Alexandra Long is the Executive Officer of the Multicultural Youth Affairs Network (MYAN) NSW. A passionate social justice advocate, her experience spans the youth, settlement and education sectors both in Australia and overseas, with a focus on young people from refugee and migrant backgrounds. This is her story.

When I was 14, the genocide in Rwanda happened. It was the first time I was really aware of immense human suffering and seeing it in the news – as it happened. It confused me and as a young woman I struggled to understand how people could slaughter one another – their neighbours and friends – simply because of some perceived difference. My 14 year old self concluded that those responsible must have been denied an education and that a good education would solve the ills of the world. I think it was at this time that I decided to be a teacher.

I have always been an idealist – even now, though I know the solution is far more complex than universal education.

Fast forward 12 years and I started working as a language teacher in a Western Sydney high school. Many of my students had arrived in Australia as refugees from South Sudan, Afghanistan and Iraq. They had endured so much hardship and yet it had not broken their spirit. They were motivated to learn and looked to me to teach them, and yet I was the one who learned. I adored them. Teaching was the hardest job I’ve ever done and, in many ways, the most rewarding. It cemented for me that working with and for young people was my calling. I have never wavered from it.

Being an advocate is challenging. I see injustices around me and I want the world to change. But change is hard and it means people have to share things – mostly power and money, neither of which people want to give up once they’ve become accustomed to having them. This is one of the challenges about advocating for young people – sometimes it’s hard to convince others that young people are so capable and that they should be involved in decision making that affects them. But when we make it happen – when power is actually shared with young people – well, they tend not to disappoint! The young people I work with at MYAN are so passionate, knowledgeable and determined to make the world a better place.

When I read the paper and see the myriad ways we are killing each other and our planet, when I wonder where our humanity has gone – I need only look to the young people I work with and I’m reminded that the future is in good hands.

Running MYAN NSW takes up most of my headspace at the moment.

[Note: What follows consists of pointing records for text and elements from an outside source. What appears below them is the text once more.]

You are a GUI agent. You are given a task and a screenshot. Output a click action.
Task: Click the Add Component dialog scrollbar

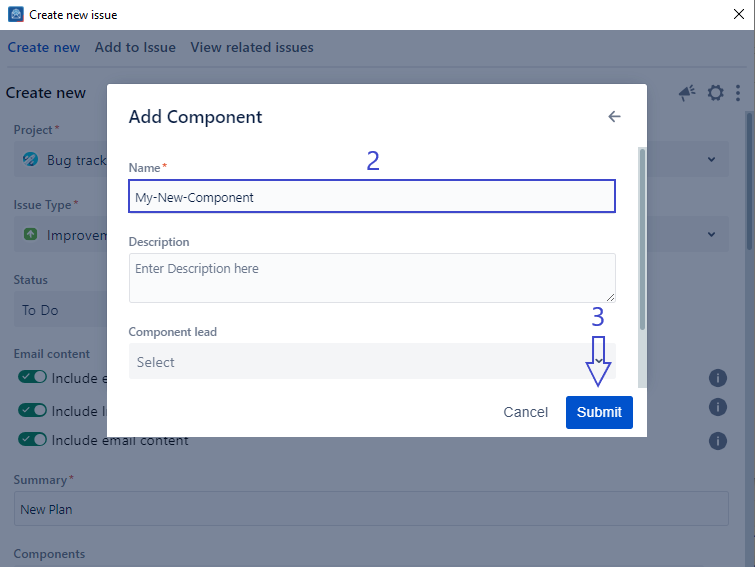point(642,240)
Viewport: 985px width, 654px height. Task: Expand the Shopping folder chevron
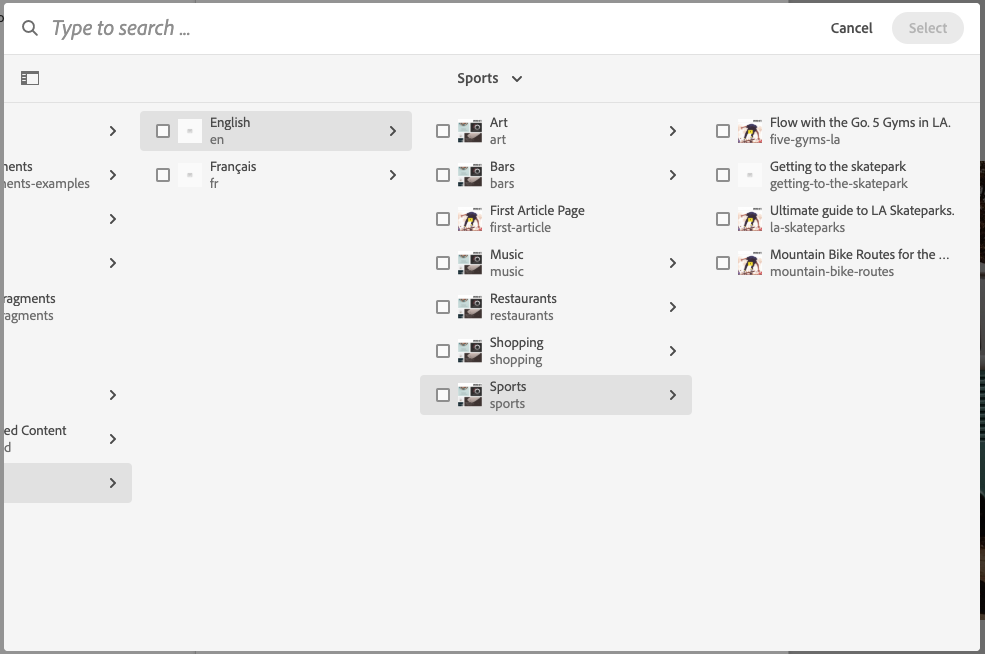tap(673, 351)
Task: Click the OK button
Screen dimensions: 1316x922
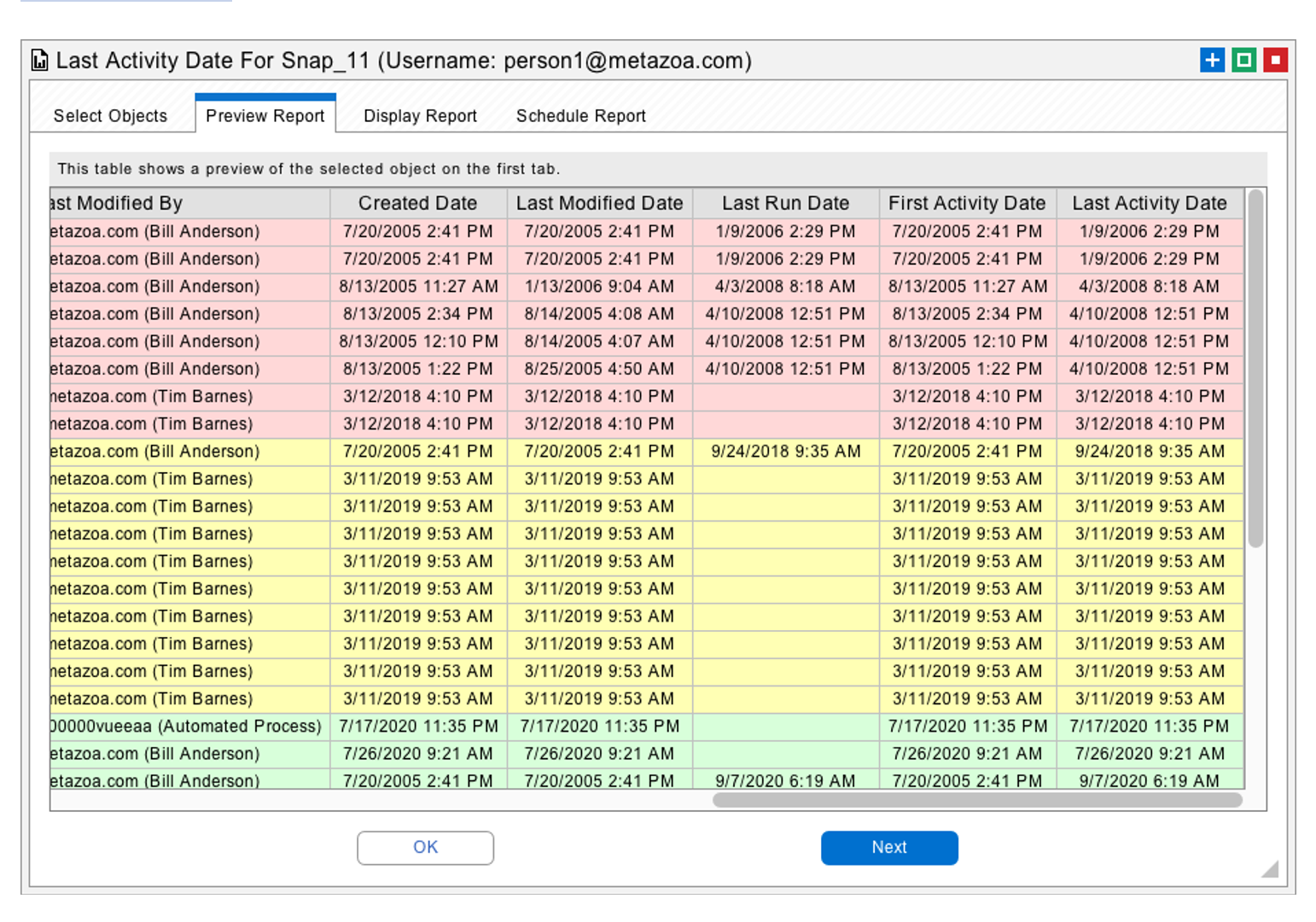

We’re a small team (it’s just myself and my part-time colleague Hannah), but together we get a lot done. We’ve got some exciting projects up our sleeves for 2018 and I’m really focused on growing our organisation to do even more amazing work.

But when I’m not working, I love learning languages. I have been learning Arabic for the past 6 months and am planning a trip to Jordan and Palestine next year. It’s definitely time for a holiday!

My advice is to learn about yourself and your culture. I often hear people say (and by people I mean other Anglo-Australians like me) that they don’t have culture. That how we live is just ‘normal’. It’s the default. But our culture, our customs, our way of life is not normal for everyone else who is not Anglo-Australian. We mustn’t say we don’t have culture. We have a very distinct one.

Lastly, and perhaps this should have been first, treat people and the earth with kindness. This is the most important thing.